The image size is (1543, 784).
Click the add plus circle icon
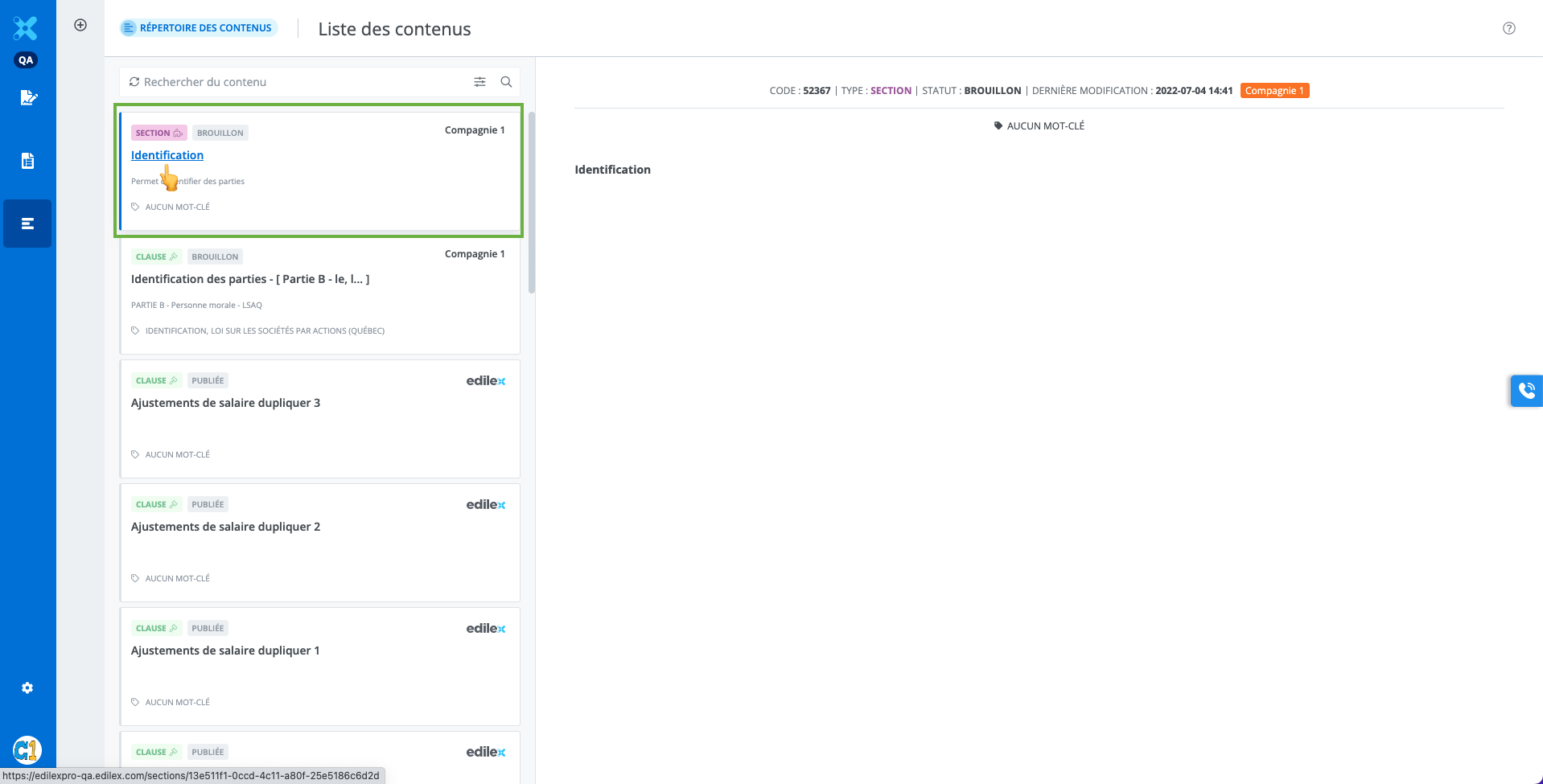(80, 25)
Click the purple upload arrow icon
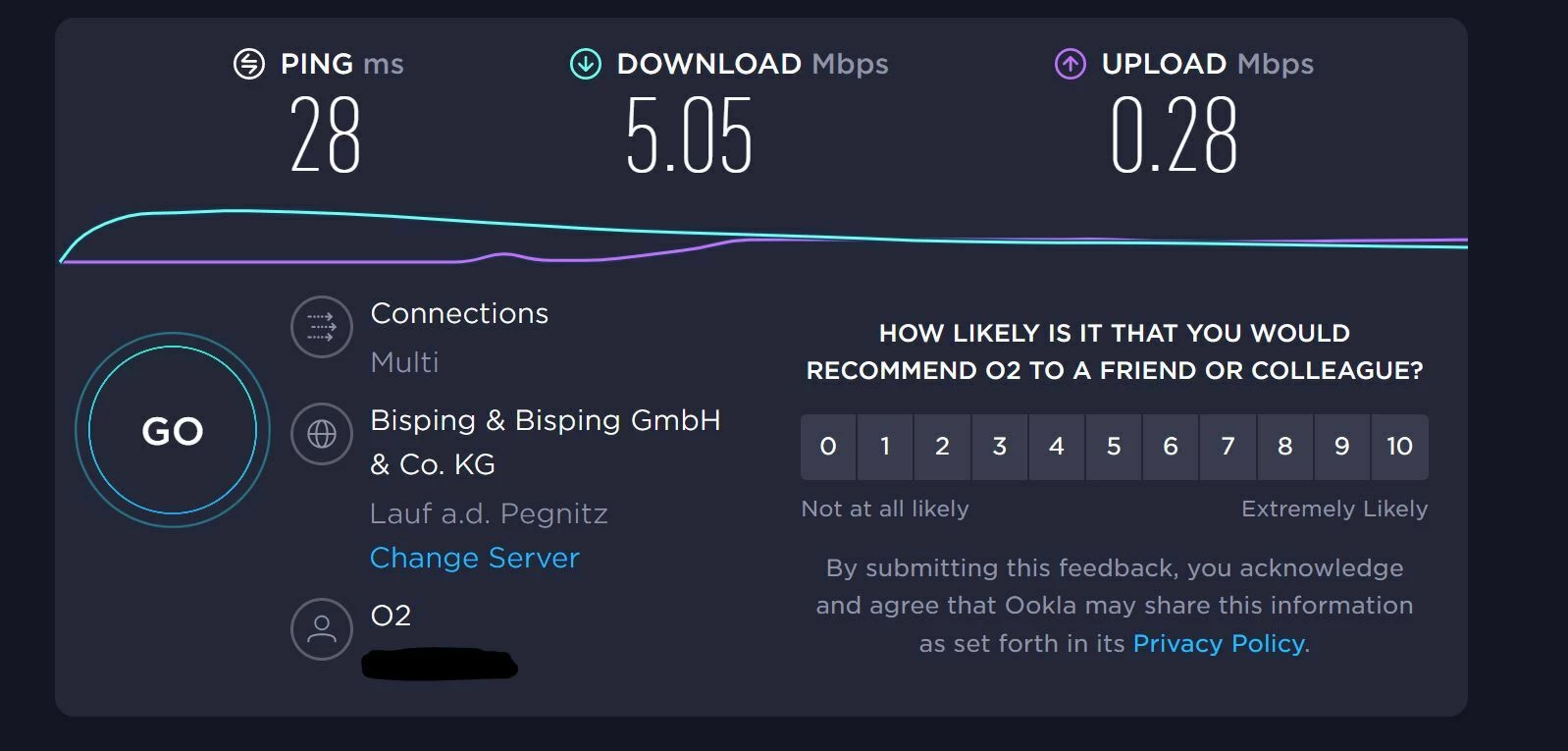Screen dimensions: 1568x751 [1070, 64]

* [Job]: Convert the material above into a two-column CSV with the columns instruction and response. Give one row per instruction with its answer, each in a single quoted field with line breaks changed to spaces, and leave out the pictures.

* [The reply]:
instruction,response
"The image size is (1543, 784). Click the add plus circle icon","(80, 25)"
"Click the purple upload arrow icon","Screen dimensions: 1568x751 [1070, 64]"